--- Material supplied Enclosed Below ---
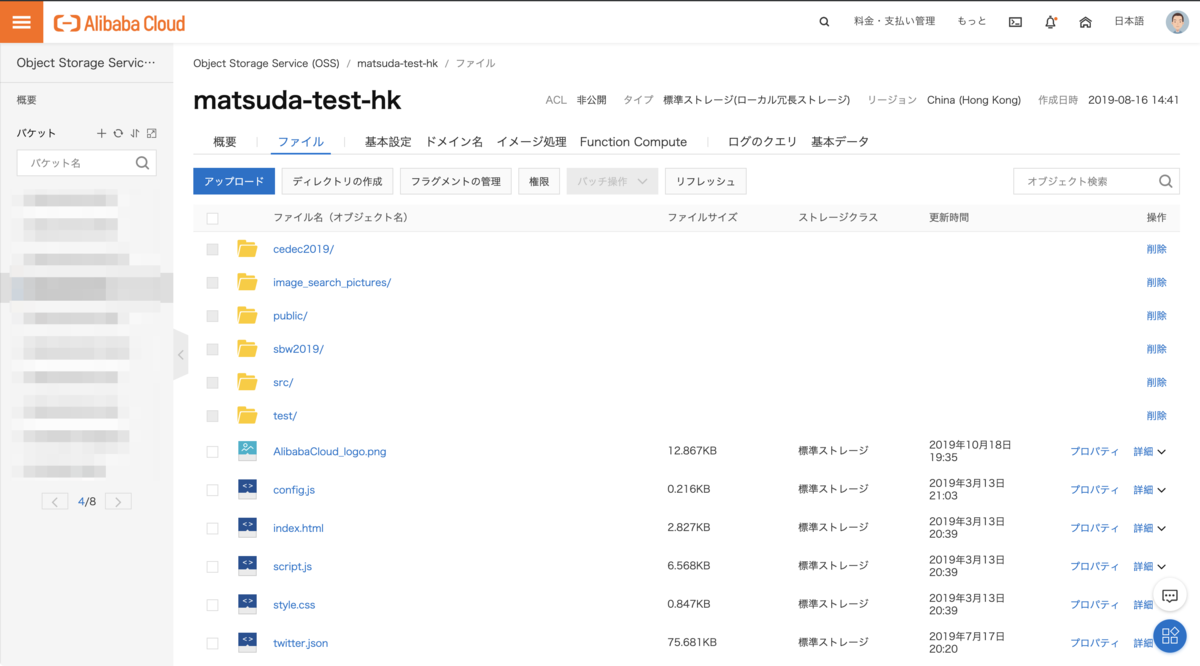
Task: Tick the checkbox for config.js
Action: coord(212,490)
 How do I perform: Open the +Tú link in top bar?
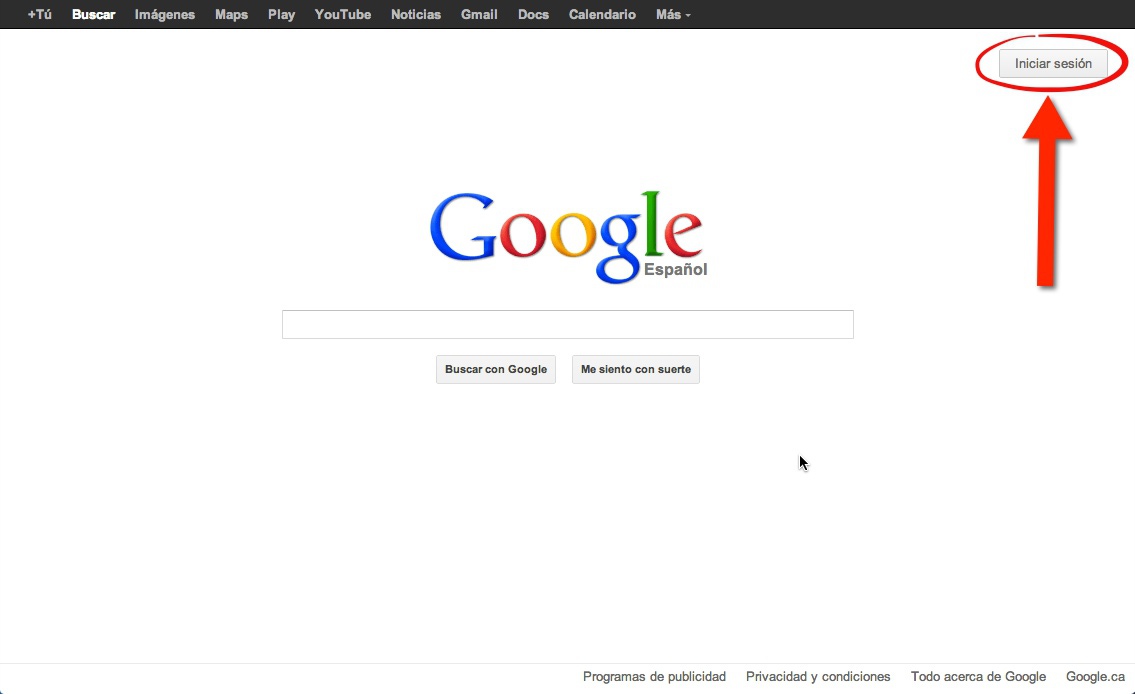pyautogui.click(x=40, y=15)
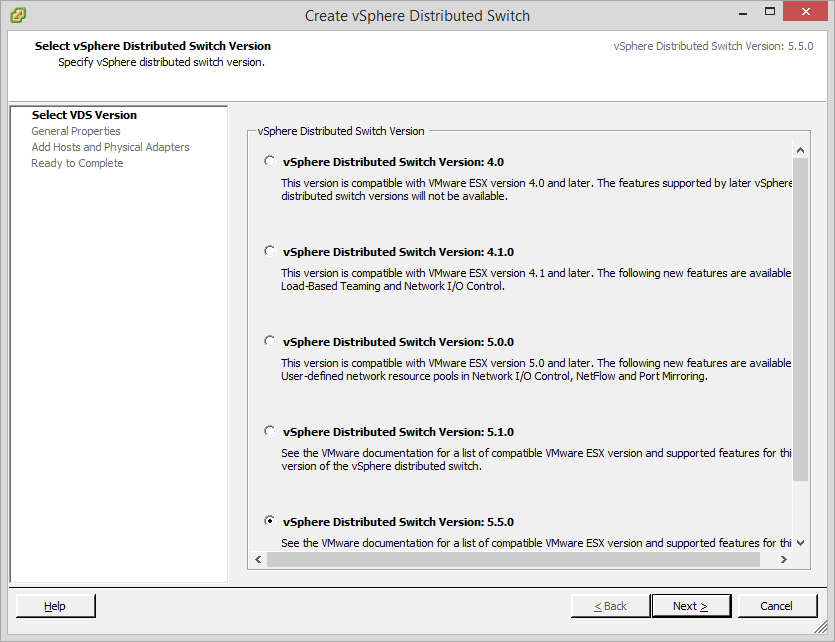Open the Select VDS Version step

point(84,115)
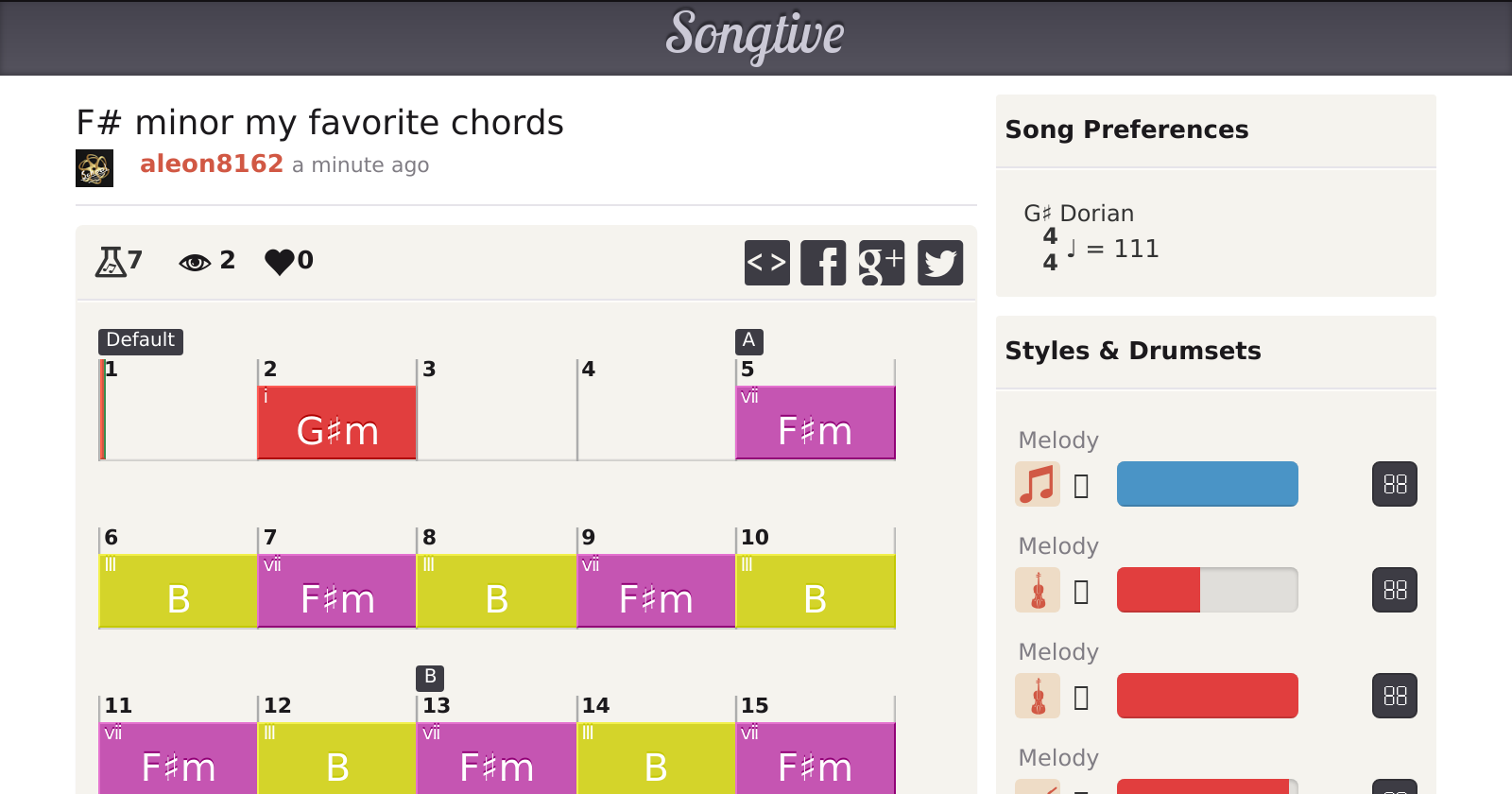Image resolution: width=1512 pixels, height=794 pixels.
Task: Open pattern grid for the full-red melody track
Action: pyautogui.click(x=1395, y=696)
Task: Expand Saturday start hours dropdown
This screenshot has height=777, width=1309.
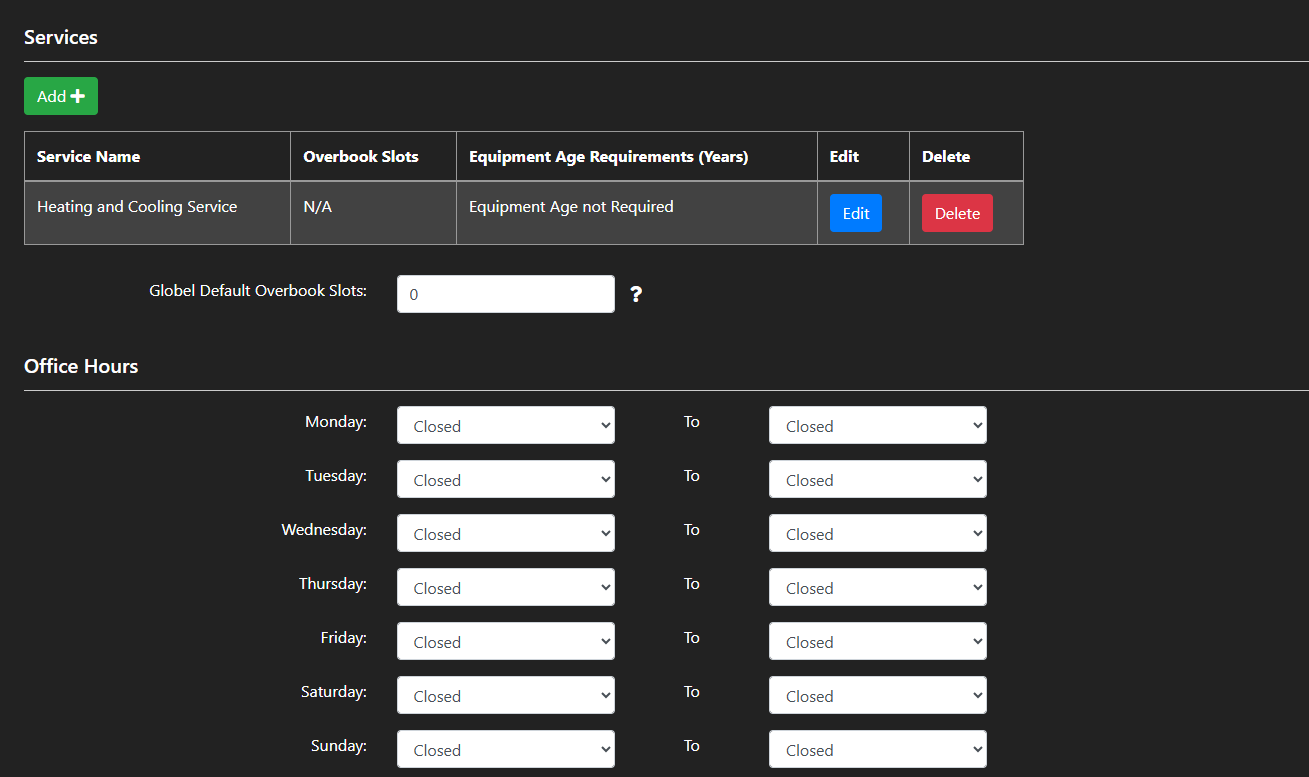Action: click(505, 695)
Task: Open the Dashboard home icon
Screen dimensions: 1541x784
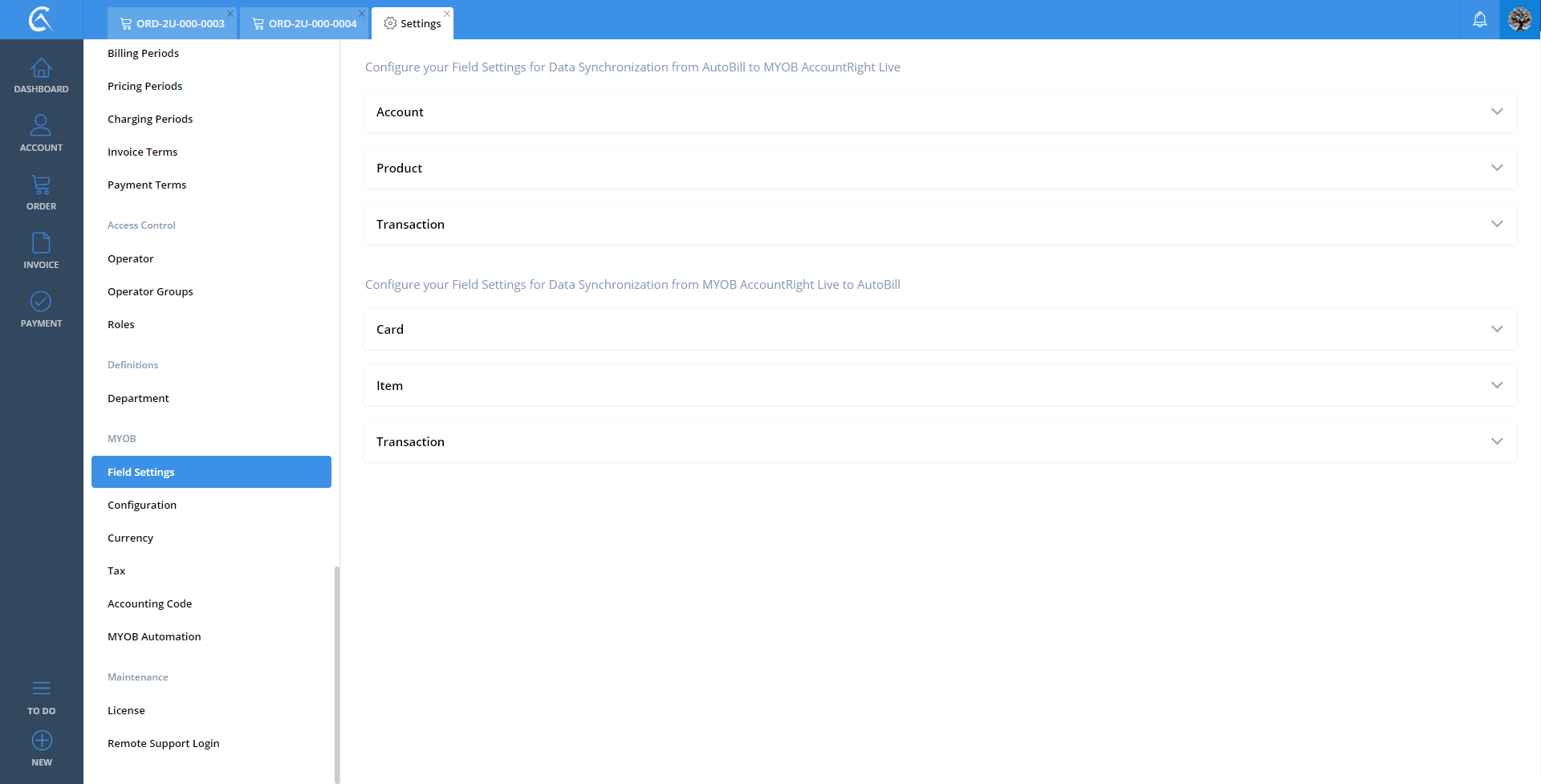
--- End of Enclosed Material supplied ---
Description of the task: Drop the pictures, then reproduce exactly the lines from the one with "Task: Expand Saturday start hours dropdown" through the final line of the listing.

Exercise result:
Task: Expand Saturday start hours dropdown
This screenshot has height=777, width=1309.
Action: click(505, 695)
Task: Open the Dashboard home icon
Screen dimensions: 1541x784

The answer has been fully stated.